Task requirements:
From the line that contains "Task: Toggle the select-all header checkbox" to the final line of the records below, print each line exactly and leave every picture out.

Source data:
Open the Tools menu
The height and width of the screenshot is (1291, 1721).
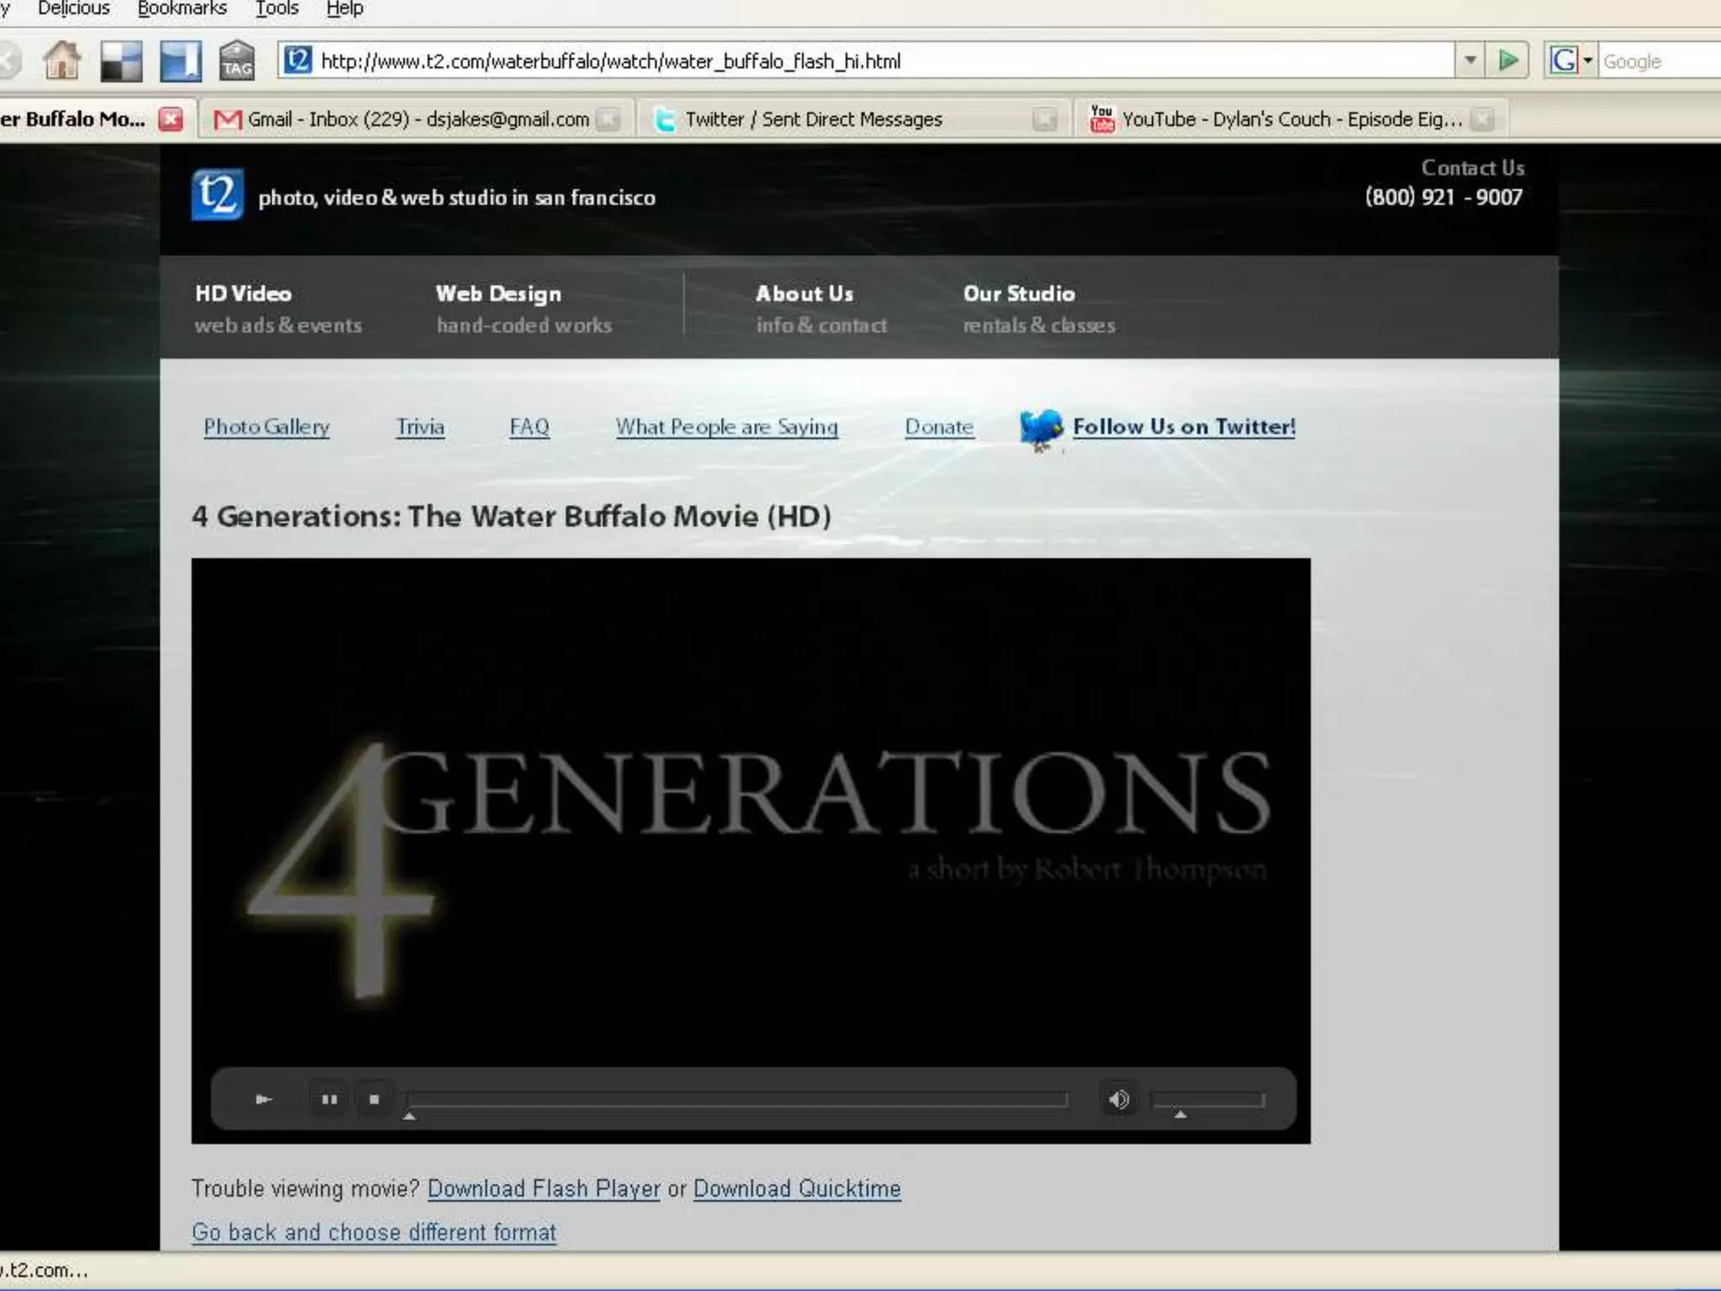click(x=276, y=8)
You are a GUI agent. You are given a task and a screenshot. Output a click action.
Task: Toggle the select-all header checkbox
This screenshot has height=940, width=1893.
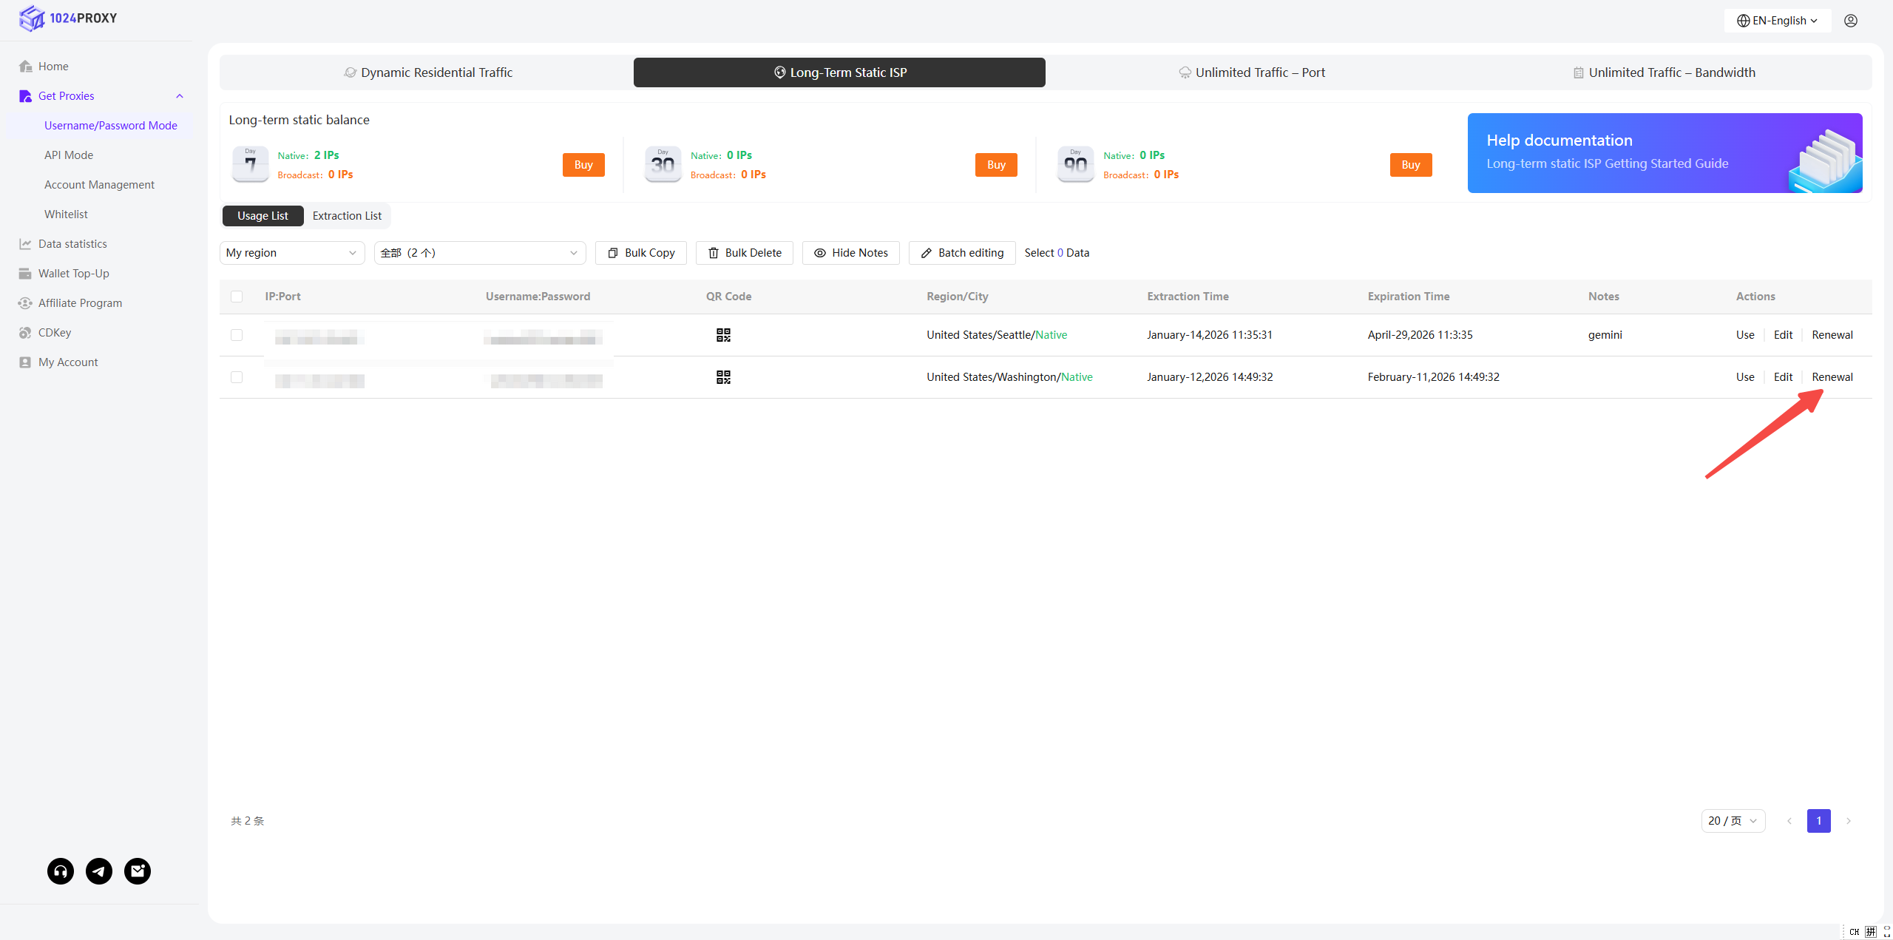pos(237,297)
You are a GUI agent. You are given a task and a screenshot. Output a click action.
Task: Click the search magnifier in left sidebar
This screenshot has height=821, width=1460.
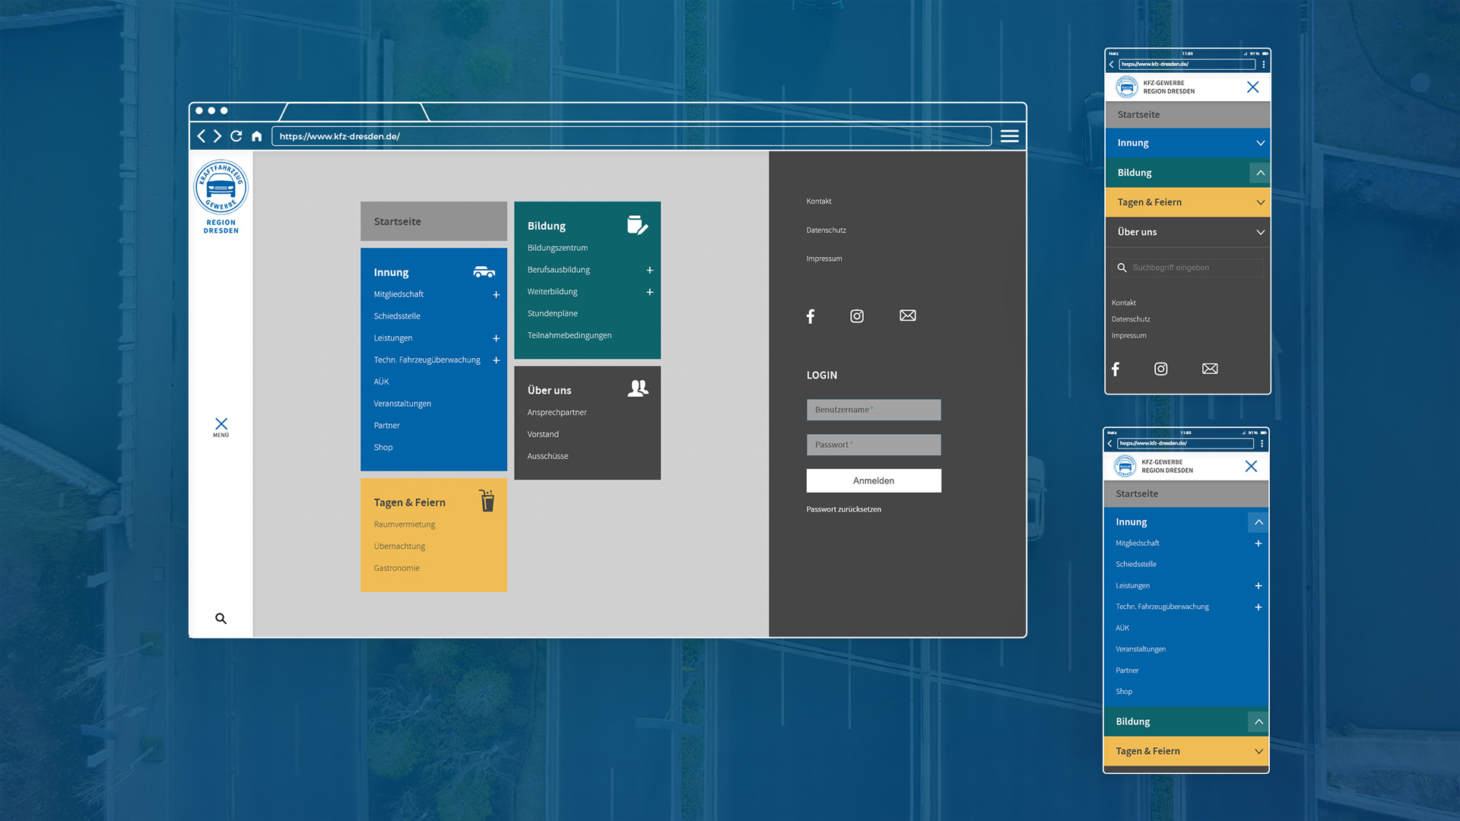click(221, 619)
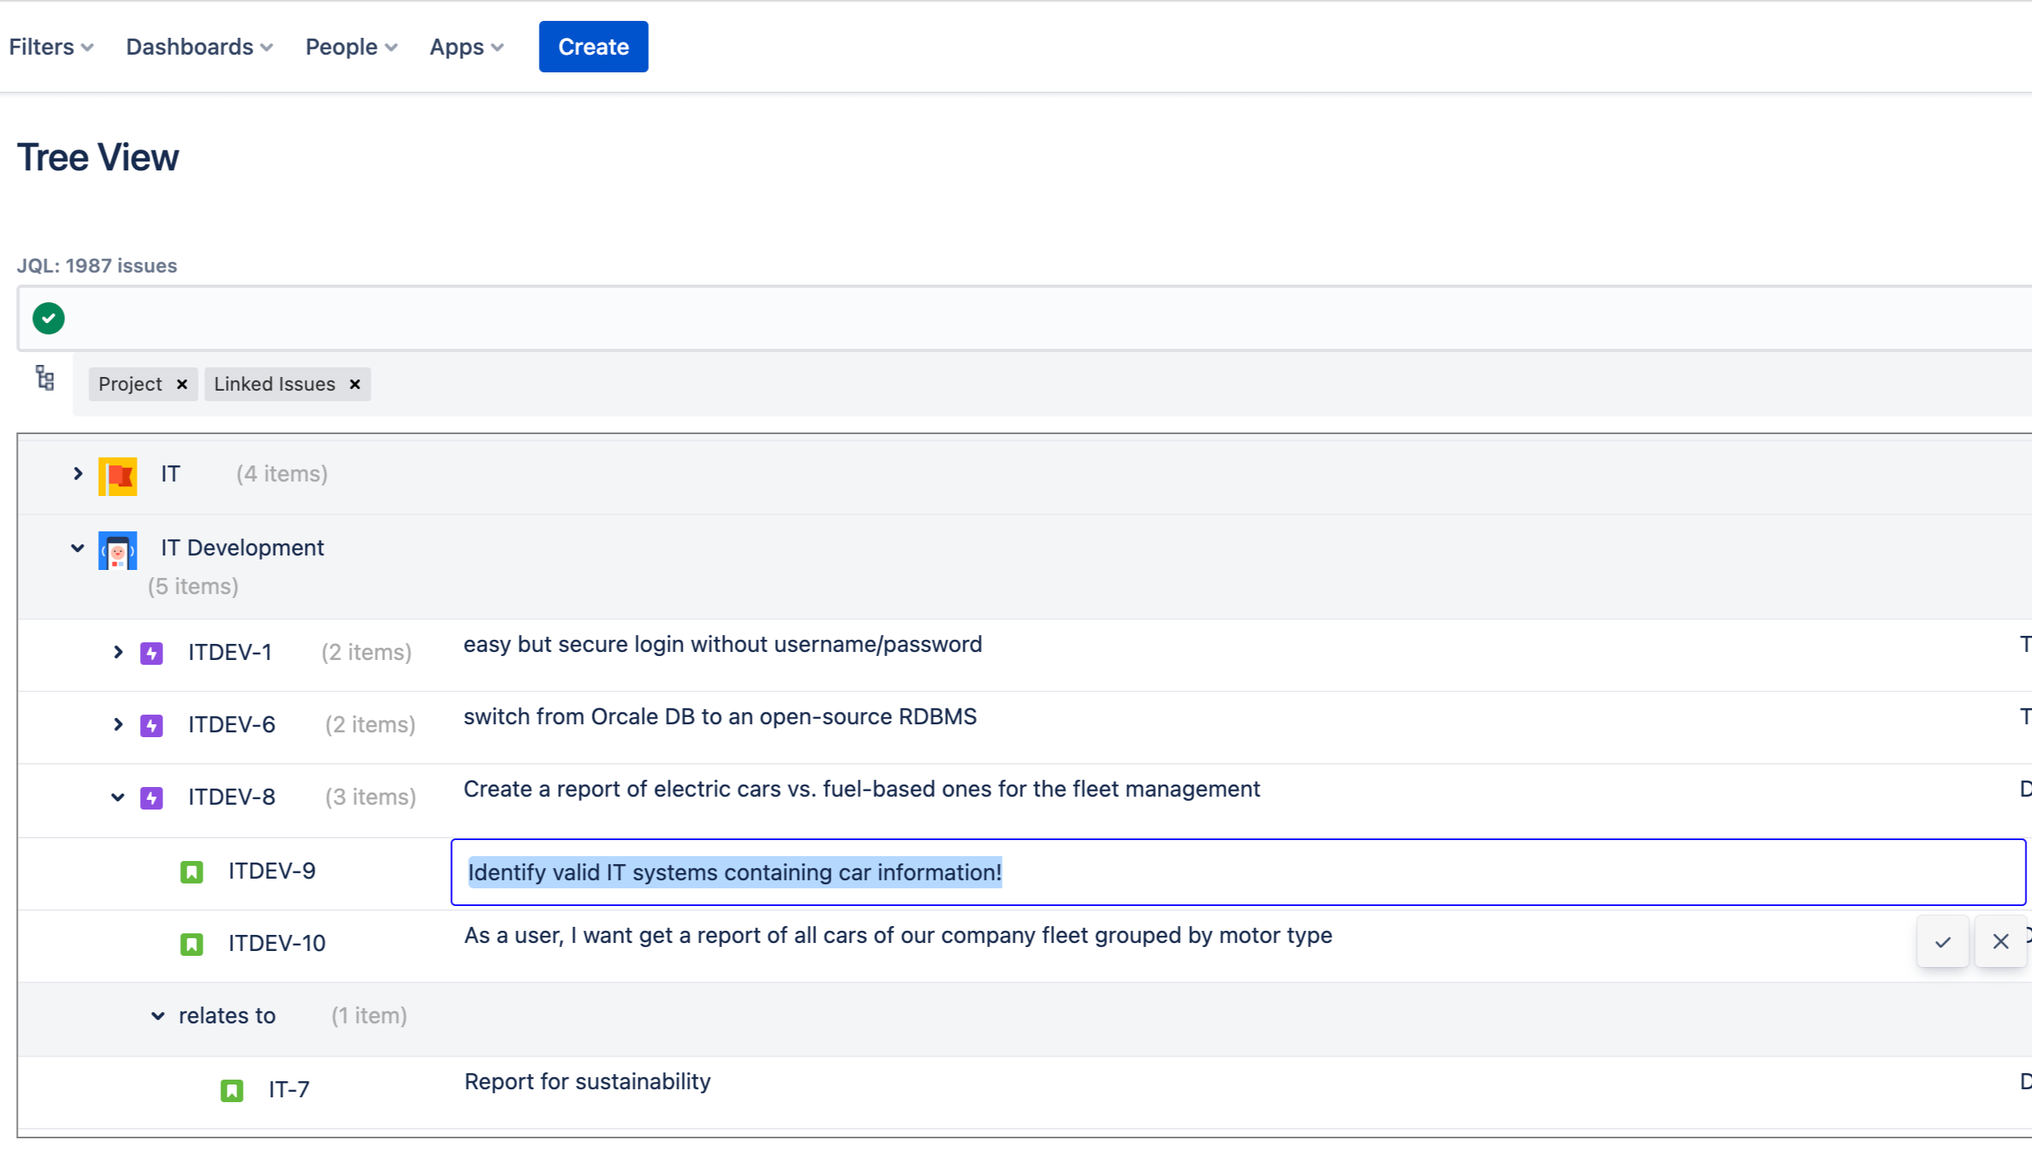The image size is (2032, 1156).
Task: Click the epic icon beside ITDEV-6
Action: click(151, 724)
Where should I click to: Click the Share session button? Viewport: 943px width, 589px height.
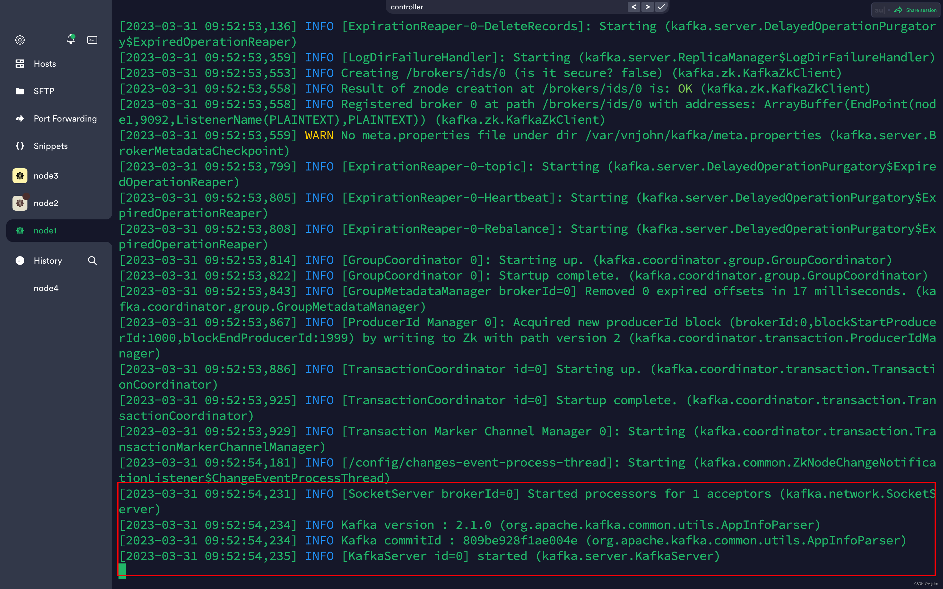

Solution to the exercise:
Task: Toggle the select-all header checkbox
This screenshot has height=940, width=1893.
pos(237,297)
You are a GUI agent. You are given a task and a screenshot. Output a click action.
Task: Click the search magnifier in left sidebar
This screenshot has height=821, width=1460.
click(221, 619)
The image size is (2032, 1156).
Task: Click the epic icon beside ITDEV-6
Action: click(151, 724)
Where should I click to: Click the Share session button? Viewport: 943px width, 589px height.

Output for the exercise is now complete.